Forward-looking statements

This press release contains forward-looking statements related to the Company's intentions, estimates or expectations with regard to the Company's future results, financial position, liquidity, development, outlook, estimated growth, strategies and opportunities as well as the markets in which the Company is active. Forward-looking statements are statements that do not refer to historical facts and can be identified by the use of terms such as “believes”, “expects”, “anticipates”, “intends”, “estimates”, “will”, “may”, “implies”, “should”, “could” and, in each case, their negative, or comparable terminology. The forward-looking statements in this press release are based on various assumptions, which in several cases are based on further assumptions. Although the Company believes that the assumptions reflected in these forward-looking statements are reasonable, there is no guarantee that they will occur or that they are correct. Since these assumptions are based on assumptions or estimates and involve risks and uncertainties, actual results or outcomes, for many different reasons, may differ materially from those what is stated in the forward-looking statements. Due to such risks, uncertainties, eventualities and other significant factors, actual events may differ materially from the expectations that expressly or implicitly are contained in this press release through the forward-looking statements. The Company does not guarantee that the assumptions which serve as a basis for the forward-looking statements in this press release are correct, and each reader of the press release should not rely on the forward-looking statements in this press release. The information, opinions and forward-looking statements that expressly or implicitly are stated herein are provided only as of the date of this press release and may change.
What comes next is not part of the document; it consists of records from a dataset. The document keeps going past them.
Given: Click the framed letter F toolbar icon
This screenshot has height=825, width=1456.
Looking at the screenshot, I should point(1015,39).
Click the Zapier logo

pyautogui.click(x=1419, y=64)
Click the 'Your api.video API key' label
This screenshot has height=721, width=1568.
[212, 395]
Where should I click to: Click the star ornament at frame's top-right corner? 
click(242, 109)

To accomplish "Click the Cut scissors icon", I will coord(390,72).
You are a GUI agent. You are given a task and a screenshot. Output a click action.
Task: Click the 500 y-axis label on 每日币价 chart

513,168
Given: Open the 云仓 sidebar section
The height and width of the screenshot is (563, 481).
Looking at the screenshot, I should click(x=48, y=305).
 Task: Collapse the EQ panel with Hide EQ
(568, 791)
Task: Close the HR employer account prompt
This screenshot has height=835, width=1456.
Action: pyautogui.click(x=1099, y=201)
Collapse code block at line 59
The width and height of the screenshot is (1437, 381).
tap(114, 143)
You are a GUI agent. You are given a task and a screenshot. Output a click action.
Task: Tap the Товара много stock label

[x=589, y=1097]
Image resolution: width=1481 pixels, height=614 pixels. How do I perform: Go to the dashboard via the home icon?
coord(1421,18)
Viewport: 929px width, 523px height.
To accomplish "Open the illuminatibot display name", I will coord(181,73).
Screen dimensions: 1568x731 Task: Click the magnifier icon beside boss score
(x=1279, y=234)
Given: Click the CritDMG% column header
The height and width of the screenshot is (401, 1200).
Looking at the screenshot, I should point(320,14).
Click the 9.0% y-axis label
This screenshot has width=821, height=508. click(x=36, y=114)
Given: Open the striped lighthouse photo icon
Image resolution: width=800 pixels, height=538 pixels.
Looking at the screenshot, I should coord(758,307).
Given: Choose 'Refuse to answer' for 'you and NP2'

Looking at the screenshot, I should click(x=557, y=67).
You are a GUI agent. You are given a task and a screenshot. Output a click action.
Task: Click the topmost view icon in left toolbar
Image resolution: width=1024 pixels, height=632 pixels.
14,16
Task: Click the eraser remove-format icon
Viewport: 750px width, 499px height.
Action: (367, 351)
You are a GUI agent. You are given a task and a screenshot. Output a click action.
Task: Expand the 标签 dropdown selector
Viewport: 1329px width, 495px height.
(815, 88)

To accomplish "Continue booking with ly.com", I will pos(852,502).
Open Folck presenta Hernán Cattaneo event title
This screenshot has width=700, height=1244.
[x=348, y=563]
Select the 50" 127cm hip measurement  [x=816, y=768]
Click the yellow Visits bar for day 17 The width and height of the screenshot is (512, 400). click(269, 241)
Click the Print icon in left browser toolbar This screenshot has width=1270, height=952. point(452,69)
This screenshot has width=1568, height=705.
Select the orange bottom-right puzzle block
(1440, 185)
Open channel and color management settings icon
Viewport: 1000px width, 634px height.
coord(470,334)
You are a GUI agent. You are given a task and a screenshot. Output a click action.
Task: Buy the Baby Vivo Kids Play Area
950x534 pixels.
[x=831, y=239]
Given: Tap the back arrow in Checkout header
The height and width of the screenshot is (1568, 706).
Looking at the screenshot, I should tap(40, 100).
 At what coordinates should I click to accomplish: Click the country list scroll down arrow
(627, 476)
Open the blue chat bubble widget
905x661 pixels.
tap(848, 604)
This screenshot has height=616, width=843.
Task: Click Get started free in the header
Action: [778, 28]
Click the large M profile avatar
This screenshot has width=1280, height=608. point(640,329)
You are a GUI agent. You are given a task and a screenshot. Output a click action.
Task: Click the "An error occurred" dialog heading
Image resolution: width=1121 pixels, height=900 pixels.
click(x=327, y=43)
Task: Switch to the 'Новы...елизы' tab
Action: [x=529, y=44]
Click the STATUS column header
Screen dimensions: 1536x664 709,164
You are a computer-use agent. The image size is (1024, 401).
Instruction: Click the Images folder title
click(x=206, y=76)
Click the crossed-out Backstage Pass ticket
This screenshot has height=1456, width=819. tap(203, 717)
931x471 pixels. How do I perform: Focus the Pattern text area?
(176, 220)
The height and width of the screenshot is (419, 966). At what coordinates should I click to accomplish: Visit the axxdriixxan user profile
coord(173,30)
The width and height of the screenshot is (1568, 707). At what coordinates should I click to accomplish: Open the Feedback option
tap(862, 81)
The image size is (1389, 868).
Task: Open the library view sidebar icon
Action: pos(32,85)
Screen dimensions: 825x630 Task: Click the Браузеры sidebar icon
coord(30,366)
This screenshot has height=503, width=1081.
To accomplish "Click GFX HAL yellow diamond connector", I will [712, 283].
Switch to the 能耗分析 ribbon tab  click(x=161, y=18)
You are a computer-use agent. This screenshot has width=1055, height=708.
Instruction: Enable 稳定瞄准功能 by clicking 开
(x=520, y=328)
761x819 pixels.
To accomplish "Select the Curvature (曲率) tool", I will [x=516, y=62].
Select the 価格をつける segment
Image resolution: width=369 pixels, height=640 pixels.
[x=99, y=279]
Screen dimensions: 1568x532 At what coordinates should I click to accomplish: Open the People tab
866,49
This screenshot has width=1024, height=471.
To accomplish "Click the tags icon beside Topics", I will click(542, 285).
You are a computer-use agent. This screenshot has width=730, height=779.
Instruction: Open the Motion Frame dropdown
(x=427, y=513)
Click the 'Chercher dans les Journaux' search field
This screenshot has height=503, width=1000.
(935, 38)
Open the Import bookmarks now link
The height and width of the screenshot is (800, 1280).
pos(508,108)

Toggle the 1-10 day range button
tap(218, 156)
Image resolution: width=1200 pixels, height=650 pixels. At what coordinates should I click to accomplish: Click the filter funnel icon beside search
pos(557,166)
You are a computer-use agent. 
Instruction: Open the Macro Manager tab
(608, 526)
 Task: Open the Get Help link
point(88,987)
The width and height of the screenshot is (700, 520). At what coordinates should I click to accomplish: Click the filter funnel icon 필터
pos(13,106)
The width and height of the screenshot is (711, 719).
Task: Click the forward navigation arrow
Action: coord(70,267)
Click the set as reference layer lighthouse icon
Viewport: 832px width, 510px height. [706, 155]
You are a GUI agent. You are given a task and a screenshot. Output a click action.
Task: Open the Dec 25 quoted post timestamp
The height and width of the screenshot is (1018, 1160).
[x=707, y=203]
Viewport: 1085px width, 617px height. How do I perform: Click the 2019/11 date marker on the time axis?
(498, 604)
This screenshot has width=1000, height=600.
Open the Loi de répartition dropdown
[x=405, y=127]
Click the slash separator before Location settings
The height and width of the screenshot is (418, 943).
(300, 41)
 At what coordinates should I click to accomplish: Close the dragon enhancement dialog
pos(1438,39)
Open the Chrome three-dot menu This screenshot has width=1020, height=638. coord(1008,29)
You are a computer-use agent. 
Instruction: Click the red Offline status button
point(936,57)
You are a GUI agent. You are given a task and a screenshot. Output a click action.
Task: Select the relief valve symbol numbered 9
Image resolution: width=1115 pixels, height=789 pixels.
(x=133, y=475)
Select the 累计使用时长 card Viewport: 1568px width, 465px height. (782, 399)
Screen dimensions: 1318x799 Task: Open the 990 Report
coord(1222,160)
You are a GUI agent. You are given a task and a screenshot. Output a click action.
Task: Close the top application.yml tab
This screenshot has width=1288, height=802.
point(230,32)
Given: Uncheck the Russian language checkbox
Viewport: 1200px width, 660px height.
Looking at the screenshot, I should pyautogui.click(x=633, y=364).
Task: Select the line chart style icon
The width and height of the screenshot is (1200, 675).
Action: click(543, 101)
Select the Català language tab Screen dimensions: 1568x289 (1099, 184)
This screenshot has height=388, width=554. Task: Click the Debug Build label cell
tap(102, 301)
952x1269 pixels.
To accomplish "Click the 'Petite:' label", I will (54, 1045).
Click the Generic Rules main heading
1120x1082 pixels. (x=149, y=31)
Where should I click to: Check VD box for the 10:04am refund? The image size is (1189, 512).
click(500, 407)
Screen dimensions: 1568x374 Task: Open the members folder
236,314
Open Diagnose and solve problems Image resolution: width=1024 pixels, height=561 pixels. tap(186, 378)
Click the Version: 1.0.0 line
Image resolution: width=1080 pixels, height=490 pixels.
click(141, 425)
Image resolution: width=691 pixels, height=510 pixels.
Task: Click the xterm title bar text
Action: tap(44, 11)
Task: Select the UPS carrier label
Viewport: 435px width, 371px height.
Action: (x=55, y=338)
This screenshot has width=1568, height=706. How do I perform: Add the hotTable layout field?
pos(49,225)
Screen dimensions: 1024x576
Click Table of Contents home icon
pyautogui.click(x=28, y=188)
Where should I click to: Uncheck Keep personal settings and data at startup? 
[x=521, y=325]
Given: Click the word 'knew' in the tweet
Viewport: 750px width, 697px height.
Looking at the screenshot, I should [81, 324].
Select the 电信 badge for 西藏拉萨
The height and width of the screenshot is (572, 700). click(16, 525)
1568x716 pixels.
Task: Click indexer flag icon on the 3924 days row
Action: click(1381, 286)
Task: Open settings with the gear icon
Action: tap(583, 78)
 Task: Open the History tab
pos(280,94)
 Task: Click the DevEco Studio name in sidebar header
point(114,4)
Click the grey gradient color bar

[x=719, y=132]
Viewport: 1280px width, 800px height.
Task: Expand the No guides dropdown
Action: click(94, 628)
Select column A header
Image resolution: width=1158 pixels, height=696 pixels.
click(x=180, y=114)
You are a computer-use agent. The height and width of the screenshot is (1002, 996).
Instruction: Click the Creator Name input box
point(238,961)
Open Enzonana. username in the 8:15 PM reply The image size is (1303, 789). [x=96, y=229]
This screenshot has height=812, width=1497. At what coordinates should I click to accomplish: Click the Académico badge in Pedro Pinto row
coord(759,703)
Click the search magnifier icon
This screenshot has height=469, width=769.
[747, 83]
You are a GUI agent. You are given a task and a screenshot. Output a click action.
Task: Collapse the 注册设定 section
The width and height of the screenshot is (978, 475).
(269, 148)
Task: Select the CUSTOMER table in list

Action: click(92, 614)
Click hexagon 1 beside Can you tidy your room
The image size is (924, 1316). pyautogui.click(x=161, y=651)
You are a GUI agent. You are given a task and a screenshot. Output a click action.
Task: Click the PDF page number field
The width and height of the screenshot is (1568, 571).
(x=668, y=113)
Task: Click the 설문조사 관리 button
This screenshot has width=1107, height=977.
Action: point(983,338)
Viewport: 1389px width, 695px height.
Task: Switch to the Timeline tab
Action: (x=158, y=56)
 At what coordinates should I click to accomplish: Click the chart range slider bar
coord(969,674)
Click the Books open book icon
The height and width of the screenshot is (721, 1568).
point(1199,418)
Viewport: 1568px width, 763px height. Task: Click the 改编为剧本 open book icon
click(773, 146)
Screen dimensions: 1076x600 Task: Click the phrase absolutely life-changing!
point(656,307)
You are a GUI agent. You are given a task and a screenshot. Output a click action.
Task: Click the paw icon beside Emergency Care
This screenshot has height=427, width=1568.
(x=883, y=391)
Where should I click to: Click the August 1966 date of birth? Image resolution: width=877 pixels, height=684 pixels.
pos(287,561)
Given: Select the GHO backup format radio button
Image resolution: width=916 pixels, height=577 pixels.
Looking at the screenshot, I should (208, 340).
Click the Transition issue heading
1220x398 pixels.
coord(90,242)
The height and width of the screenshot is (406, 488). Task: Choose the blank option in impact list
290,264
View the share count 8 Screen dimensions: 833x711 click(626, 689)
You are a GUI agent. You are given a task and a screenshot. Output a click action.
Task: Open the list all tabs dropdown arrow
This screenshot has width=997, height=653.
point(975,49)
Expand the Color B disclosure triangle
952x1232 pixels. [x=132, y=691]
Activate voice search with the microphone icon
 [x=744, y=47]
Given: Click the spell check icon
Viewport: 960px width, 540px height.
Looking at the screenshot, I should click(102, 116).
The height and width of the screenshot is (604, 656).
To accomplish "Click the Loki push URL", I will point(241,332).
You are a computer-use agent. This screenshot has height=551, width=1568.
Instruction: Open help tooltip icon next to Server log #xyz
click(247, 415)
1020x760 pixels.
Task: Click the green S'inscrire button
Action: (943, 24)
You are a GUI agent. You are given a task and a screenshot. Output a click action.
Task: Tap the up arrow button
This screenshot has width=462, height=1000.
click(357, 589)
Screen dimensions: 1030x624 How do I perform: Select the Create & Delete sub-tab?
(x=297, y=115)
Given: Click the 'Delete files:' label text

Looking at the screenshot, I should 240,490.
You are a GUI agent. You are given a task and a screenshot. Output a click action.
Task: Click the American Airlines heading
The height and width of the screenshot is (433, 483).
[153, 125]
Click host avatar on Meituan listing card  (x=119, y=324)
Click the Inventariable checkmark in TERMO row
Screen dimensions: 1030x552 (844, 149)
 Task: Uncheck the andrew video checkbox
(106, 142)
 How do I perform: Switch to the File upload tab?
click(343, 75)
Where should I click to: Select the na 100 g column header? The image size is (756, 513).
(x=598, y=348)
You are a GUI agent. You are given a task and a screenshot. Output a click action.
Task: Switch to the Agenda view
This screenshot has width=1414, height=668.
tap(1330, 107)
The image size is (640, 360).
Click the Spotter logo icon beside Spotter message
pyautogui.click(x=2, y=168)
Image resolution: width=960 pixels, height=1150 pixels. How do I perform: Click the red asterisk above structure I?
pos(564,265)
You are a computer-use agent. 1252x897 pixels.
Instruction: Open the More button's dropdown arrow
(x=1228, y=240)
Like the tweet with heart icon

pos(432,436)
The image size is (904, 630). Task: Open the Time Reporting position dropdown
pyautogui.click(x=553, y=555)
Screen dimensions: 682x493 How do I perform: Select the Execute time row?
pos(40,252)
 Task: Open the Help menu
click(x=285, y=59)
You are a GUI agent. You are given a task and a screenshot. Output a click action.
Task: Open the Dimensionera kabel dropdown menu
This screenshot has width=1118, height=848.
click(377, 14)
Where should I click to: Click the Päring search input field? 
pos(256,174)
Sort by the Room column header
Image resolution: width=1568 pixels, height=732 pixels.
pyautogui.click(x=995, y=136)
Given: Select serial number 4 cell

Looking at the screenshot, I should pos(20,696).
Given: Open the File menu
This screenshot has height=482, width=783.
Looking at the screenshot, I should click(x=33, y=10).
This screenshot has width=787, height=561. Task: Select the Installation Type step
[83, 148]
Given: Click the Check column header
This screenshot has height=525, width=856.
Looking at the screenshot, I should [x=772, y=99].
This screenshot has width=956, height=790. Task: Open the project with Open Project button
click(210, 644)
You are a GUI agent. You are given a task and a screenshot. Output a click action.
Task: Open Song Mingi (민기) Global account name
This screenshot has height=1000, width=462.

Neither the Company nor any other party will review, update, confirm or publicly announce any revision of any forward-looking statement to reflect events that occur or circumstances that arise with respect to the contents of this press release, beyond what is required by law or Nasdaq Stockholm Rulebook.

Potential investors should not put undue trust in the forward-looking statements herein, and potential investors are strongly recommended to read the sections in the prospectus that include a more detailed description of the factors that can affect the Company’s business and its associated market.